The first thing that hits you when you hear Luomo's new album, The Present Lover, is its warmth. Sultry female voices croon languorously in your ear. Comfy beats, more hypnotic and soft than driving and pummeling, pulsate through your head. Smooth, languid layers of synthesizers provide only a bare minimum of accompaniment. This album is a bit of an epic, running close to 75 minutes, but it provides such a pleasurable listening experience, that you're immediately lost in the songs' deceptively simple arrangements, so much so, that it's sometimes hard to believe it when the CD ends.
It's almost impossible for someone who writes about music to resist using lazy subgenre titles, so let me just get it out of the way right now. Microhouse. Finnish artist Vladislav Delay, AKA Luomo (funny how his alias sounds more Finnish than his real name, but I digress), emerged a few years ago as one of the foremost names in microhouse, his Vocalcity album delivering some stirring, spacious, minimally-arranged dance music, the hook-filled vocals weaving in and out of his bare-bones arrangements. It's the kind of dance music you'd rather listen to privately with your significant other, instead of hearing it in a club, its rhythmic, steamy quality serving as the ultimate mood music.

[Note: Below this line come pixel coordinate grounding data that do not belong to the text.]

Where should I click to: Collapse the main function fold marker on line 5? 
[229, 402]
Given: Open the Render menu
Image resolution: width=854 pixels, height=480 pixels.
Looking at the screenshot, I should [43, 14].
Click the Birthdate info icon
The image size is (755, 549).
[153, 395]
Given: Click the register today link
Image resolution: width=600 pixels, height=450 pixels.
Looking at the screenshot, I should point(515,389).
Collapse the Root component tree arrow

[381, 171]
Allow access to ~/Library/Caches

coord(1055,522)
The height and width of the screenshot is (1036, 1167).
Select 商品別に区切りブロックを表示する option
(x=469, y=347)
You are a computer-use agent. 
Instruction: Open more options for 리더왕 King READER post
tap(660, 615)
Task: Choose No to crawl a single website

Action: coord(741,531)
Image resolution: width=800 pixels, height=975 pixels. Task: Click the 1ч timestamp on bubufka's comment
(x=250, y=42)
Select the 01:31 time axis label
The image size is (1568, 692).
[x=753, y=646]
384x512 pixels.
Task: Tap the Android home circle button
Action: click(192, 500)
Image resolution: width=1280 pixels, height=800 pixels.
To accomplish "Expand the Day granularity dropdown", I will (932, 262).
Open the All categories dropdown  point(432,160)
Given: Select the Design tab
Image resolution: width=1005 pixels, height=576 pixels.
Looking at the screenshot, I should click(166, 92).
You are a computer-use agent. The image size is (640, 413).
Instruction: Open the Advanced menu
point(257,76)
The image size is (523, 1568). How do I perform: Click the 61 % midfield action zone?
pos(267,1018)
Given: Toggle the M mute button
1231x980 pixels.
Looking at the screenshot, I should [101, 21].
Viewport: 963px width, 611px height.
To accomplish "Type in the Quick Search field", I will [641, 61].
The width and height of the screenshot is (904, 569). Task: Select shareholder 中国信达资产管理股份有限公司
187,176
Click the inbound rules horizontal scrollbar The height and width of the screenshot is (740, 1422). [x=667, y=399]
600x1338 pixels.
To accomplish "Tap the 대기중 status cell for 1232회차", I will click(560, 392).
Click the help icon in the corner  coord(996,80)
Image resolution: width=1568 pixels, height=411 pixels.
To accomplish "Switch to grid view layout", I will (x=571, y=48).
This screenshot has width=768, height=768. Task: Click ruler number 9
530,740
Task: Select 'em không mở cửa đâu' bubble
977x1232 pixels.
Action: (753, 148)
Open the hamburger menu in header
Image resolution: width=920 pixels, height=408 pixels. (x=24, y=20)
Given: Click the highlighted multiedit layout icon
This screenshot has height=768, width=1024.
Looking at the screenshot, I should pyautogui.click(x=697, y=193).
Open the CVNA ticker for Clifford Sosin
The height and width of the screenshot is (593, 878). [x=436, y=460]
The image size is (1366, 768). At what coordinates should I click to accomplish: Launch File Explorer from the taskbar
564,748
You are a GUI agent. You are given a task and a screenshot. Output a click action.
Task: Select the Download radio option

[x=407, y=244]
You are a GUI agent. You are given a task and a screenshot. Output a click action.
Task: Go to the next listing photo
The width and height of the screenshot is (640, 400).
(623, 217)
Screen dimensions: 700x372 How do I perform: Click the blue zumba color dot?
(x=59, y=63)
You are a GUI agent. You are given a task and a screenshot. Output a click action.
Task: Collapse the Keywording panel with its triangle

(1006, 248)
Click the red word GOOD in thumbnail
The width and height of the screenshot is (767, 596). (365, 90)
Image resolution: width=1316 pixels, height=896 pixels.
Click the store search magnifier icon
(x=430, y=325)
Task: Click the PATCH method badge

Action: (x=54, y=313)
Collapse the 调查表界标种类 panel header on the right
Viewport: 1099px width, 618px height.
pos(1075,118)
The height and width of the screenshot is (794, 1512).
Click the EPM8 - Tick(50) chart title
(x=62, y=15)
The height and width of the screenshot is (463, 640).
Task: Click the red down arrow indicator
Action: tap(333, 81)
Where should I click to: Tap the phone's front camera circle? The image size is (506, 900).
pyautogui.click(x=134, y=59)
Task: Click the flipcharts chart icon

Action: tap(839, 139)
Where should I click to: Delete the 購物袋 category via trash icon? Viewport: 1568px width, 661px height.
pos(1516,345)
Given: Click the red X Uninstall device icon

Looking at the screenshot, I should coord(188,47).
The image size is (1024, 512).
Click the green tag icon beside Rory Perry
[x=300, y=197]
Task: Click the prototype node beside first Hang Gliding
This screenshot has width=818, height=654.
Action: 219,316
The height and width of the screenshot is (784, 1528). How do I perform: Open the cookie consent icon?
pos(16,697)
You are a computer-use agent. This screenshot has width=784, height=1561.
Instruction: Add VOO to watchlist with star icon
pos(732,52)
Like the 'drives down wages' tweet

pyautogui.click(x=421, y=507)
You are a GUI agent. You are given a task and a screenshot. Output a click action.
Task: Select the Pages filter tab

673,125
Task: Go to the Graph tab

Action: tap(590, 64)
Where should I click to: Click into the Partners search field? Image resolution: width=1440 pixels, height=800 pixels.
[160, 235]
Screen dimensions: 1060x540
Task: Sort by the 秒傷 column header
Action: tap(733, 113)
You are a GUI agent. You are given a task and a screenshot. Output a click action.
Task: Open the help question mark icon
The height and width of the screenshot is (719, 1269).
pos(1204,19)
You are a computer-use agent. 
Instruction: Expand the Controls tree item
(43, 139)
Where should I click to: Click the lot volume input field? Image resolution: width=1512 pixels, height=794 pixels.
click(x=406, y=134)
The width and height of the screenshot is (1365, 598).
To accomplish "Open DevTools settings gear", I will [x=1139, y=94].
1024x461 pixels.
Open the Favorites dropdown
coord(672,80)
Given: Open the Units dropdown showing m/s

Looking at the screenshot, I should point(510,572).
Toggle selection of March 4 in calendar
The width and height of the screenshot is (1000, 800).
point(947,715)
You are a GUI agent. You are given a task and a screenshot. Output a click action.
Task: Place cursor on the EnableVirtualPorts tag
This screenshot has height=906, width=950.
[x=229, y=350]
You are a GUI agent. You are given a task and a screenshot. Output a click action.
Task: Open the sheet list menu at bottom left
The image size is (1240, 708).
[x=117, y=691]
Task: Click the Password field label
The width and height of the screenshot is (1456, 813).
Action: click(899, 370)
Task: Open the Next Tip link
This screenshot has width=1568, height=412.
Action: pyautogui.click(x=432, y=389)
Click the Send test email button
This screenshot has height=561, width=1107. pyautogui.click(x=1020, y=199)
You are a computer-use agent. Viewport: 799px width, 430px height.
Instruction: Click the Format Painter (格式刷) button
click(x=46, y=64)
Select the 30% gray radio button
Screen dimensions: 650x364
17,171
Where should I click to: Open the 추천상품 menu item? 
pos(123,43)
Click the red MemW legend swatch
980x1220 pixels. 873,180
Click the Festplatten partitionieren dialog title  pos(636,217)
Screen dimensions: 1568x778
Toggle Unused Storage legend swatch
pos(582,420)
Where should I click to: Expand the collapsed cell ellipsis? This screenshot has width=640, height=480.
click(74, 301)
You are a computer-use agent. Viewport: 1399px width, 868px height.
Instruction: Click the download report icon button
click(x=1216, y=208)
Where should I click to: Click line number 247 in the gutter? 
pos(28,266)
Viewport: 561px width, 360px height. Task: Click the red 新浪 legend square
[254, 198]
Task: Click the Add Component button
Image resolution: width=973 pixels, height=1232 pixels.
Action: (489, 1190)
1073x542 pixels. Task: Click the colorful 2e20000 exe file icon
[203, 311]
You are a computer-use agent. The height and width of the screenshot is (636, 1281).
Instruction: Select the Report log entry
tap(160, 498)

Three years after Vocalcity entranced listeners, The Present Lover was released, to much acclaim, in Europe during the summer of 2003, and finally, North America has caught up. Still boasting some rather lengthy tracks, it's much more streamlined an album, songs ranging from four minutes to nine minutes, as opposed to Vocalcity's 12-16 minute pieces. Beats are slightly more insistent, the production has more depth than the previous album, and overall, it's quite an improvement. The Present Lover is completely entrancing, and on several occasions, it's absolutely gorgeous.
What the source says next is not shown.